━━━━━ SUPPLIED DATA ━━━━━

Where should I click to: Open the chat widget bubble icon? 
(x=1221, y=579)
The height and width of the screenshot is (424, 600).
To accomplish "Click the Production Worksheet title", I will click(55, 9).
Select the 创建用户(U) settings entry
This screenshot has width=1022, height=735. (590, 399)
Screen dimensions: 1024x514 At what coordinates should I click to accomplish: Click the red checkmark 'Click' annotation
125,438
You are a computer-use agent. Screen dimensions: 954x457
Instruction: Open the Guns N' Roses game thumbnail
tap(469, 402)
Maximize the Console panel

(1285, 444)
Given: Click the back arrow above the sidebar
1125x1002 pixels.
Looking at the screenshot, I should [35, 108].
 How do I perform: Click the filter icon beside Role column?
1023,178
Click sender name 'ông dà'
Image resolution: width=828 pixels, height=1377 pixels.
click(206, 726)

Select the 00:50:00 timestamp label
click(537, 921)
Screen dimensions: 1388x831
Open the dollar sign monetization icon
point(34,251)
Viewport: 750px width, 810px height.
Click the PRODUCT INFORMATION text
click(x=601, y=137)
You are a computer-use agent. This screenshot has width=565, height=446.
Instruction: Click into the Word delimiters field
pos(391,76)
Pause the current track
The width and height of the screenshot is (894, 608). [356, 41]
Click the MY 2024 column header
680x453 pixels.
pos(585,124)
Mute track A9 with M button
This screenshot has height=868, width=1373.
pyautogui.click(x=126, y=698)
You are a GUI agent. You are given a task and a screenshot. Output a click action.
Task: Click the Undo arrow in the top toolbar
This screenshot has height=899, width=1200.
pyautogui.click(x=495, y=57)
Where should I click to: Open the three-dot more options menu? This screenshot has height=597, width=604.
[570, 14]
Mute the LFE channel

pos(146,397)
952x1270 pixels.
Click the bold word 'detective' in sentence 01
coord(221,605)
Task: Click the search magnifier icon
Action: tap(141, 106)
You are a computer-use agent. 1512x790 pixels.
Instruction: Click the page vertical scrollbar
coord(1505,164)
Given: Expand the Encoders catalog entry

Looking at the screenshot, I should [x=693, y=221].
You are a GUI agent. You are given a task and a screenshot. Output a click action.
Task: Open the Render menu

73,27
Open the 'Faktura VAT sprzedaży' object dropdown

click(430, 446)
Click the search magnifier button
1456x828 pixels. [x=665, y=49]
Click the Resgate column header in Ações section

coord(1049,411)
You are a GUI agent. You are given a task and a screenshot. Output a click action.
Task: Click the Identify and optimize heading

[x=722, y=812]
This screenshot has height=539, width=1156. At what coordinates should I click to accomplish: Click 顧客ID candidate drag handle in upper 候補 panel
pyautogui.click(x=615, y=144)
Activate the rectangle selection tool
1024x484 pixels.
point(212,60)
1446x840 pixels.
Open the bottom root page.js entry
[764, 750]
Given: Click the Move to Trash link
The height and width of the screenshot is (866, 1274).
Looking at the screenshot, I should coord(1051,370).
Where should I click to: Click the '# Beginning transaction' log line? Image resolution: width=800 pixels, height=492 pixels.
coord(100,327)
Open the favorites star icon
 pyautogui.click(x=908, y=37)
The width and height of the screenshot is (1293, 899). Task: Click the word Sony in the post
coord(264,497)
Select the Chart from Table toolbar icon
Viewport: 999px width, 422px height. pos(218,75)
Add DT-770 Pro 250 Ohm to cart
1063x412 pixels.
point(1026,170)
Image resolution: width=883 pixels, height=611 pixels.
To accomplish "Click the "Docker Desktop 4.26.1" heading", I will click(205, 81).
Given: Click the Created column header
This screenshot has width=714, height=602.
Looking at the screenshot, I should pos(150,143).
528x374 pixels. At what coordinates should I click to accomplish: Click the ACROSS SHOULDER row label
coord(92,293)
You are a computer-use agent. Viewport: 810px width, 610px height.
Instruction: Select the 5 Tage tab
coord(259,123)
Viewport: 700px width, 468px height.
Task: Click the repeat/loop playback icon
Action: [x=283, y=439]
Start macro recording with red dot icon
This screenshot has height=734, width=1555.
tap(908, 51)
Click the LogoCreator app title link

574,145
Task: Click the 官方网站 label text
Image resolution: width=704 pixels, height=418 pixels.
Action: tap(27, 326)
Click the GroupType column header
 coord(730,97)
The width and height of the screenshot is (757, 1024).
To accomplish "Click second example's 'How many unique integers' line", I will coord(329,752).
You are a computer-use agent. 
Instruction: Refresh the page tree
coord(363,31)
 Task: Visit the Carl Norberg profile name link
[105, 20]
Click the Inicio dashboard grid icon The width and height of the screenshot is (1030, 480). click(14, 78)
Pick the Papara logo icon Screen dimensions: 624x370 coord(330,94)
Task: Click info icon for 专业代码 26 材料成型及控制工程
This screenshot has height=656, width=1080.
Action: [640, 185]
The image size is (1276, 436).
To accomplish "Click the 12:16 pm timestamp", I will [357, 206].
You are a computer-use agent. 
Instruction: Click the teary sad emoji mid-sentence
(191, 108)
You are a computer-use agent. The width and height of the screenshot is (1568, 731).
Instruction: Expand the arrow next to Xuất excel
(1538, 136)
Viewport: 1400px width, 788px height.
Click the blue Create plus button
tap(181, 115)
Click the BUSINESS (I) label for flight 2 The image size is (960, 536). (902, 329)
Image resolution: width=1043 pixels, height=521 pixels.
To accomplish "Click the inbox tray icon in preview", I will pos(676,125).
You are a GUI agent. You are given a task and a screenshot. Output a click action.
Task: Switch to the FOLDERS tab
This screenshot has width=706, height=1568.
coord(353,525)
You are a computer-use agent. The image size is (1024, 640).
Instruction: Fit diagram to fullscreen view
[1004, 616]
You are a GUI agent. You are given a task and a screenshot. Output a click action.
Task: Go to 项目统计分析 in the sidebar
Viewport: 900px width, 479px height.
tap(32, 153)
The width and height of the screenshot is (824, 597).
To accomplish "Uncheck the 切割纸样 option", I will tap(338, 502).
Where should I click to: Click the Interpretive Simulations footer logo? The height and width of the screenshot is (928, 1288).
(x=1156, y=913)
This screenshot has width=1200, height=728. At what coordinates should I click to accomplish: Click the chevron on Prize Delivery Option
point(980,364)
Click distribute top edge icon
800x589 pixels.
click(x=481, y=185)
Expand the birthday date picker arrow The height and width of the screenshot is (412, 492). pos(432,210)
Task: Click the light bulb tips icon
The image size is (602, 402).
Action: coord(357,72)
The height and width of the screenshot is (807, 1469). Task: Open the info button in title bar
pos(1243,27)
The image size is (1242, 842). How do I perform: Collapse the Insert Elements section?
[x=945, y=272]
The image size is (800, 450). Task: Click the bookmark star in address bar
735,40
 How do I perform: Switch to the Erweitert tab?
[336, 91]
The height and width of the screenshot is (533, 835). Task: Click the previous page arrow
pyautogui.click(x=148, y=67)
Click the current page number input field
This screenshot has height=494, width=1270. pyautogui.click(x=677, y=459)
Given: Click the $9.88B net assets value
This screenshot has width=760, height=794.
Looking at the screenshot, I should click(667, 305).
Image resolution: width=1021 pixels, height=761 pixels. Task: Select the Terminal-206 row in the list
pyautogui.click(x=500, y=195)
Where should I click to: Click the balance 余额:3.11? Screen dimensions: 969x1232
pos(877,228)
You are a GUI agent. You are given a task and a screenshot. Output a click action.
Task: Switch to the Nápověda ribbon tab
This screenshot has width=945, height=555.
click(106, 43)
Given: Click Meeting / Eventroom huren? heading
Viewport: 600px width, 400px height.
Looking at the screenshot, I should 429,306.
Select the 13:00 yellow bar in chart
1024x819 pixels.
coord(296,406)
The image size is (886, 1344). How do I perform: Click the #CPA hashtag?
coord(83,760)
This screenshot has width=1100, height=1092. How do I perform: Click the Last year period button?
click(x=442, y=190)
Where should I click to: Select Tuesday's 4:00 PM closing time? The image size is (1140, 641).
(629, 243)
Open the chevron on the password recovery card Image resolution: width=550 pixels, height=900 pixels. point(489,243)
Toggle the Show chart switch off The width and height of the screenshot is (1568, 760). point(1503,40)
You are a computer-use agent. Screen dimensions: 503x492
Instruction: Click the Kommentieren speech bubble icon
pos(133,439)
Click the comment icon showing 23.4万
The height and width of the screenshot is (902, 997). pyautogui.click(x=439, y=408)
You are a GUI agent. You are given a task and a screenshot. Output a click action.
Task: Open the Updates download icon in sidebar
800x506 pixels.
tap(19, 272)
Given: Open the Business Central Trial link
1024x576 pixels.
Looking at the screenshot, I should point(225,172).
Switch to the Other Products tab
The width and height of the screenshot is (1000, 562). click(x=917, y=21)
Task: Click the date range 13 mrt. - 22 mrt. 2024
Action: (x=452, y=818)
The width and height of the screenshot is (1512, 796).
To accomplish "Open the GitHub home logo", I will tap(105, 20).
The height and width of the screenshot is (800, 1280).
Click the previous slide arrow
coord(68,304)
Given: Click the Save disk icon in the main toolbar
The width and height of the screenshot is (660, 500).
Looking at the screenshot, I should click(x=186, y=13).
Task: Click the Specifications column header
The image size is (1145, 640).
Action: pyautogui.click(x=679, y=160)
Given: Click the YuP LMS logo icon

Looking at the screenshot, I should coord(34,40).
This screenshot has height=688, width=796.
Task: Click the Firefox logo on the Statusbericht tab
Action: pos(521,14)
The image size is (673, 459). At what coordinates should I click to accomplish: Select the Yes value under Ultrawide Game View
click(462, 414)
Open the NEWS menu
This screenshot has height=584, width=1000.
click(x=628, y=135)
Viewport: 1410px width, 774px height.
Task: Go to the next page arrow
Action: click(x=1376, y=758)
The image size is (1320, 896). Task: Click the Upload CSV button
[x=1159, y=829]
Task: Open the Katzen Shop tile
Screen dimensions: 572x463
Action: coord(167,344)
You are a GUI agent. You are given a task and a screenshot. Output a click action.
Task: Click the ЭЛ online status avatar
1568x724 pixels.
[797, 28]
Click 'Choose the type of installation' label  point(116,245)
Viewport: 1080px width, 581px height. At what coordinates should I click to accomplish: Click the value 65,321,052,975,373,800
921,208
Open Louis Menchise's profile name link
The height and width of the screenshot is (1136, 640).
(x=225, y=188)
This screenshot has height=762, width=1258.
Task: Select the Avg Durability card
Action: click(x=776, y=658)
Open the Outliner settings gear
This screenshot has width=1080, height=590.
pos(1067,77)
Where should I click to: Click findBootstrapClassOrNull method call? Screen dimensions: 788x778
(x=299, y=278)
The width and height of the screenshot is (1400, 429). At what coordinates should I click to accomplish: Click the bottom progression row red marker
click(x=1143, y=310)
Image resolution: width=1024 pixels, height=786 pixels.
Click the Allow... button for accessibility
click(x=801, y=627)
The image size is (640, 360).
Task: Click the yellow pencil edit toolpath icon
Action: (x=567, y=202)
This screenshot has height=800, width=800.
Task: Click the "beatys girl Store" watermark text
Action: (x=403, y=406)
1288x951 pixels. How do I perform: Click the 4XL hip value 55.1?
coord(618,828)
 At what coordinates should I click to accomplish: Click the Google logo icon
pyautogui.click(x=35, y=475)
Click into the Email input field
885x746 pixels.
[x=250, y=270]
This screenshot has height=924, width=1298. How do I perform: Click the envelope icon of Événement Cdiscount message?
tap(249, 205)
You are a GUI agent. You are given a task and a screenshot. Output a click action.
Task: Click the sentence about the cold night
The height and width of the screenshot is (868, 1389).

━━━━━

- **WHAT IS NEEDED**
The lines needed are those in the data above that hold the string "sidebar"; copy each of them.

- **SOLUTION TO THIS EXERCISE**
Given: Click the back arrow above the sidebar
Task: Go to 项目统计分析 in the sidebar
Task: Open the Updates download icon in sidebar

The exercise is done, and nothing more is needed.